Figure 9. MHIV-1 gag Mutant Does Not Incorporate tRNA Species with RTC Nuclear Import Activity.

(A) Viral RNA (1.5 μg) was extracted from purified HIV-1 (lane 1) or MHIV-1 gag mutant (lane 2) and separated onto a long (50 cm) 15 % denaturing PAGE followed by SYBR Gold staining. There was a 10-bp DNA ladder (lane St), 25-ng tRNA^Lys1,2 size G2 RNA + C tail (see Table S2) (lane 3), 25-ng tRNA^Lys1,2 size G2 RNA + CC tail (lane 4), and 25-ng tRNA^Lys1,2 size G2 RNA + CCA tail (lane 5). Asterisks indicate the three small RNA bands found in HIV-1; arrows indicate viral-specific small RNA molecule common to both viruses.

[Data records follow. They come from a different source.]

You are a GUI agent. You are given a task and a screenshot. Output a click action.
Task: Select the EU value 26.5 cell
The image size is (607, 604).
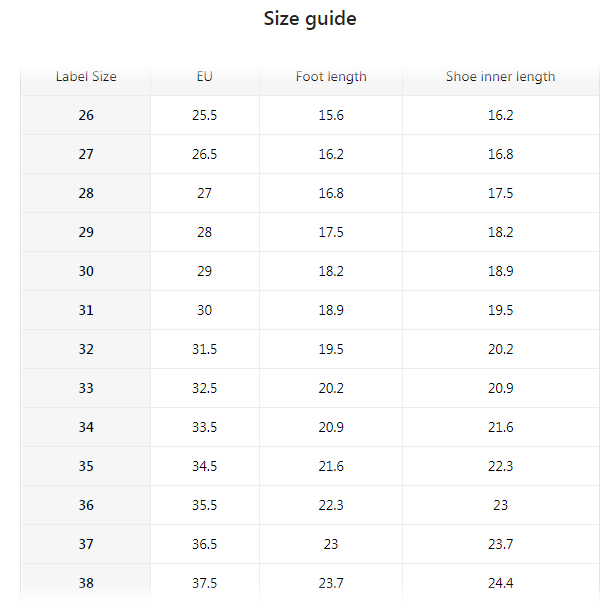tap(205, 155)
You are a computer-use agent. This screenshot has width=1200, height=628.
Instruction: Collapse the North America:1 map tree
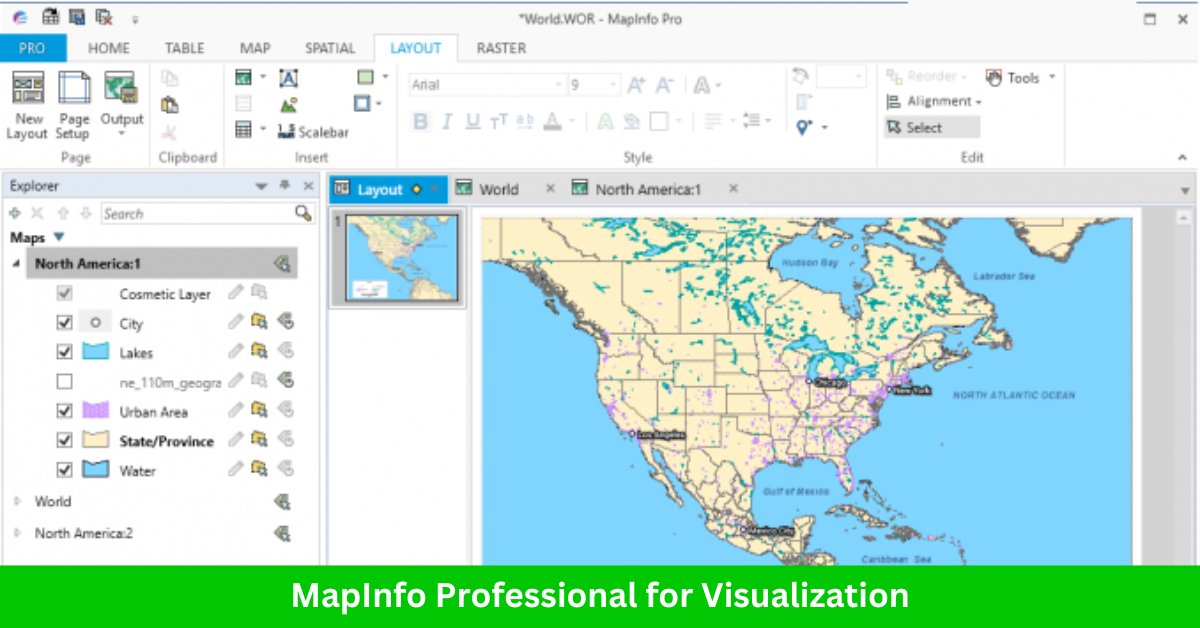tap(14, 263)
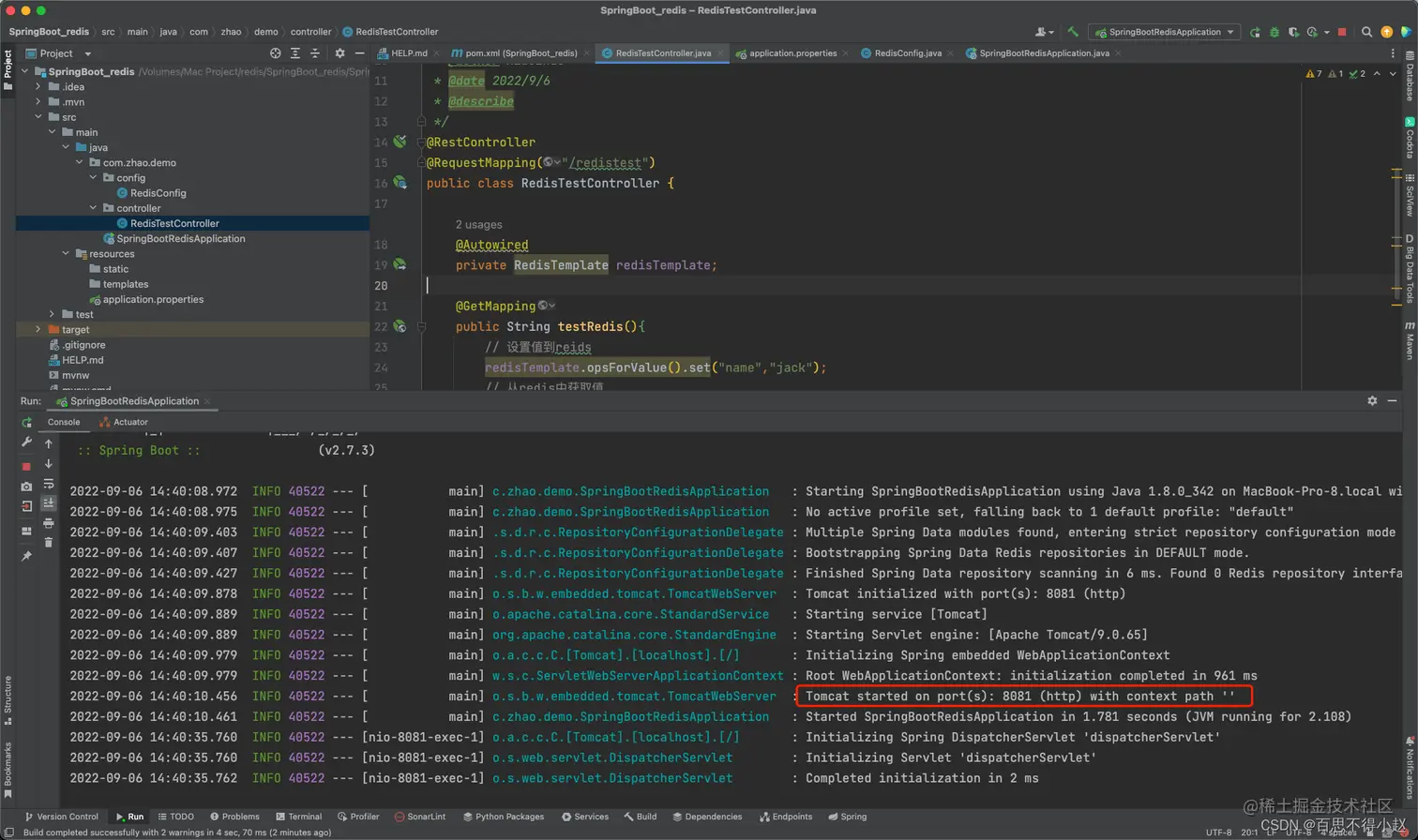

(B) Single-cycle infection assays in cell cycle–arrested cells. Cells were treated with aphidicolin for 24 h to induce G1/S arrest, infected with the same dose of wild-type HIV-1 or MHIV gag mutant, and analyzed for GFP expression by flow cytometry 24 h after infection. Bars represent the average value ± standard deviation of two experiments.

(C) Nuclear import of YOYO-1–labelled HIV-1 RTCs in permeabilized HeLa cells in the presence of 1× energy-regenerating system and buffer (ctr–) or HIV-1 small RNAs (HIV-1 sRNA) or MHIV-1 gag mutant small RNAs (MLV/HIV-1 sRNA) (30ng + 70-ng carrier siRNA) after elution from the gel. Nuclear import of the eluted small viral RNAs from wild-type HIV-1 and MHIV gag mutant in the absence RTCs was performed as an additional negative control (HIV-1 sRNA and MLV/HIV sRNA, respectively).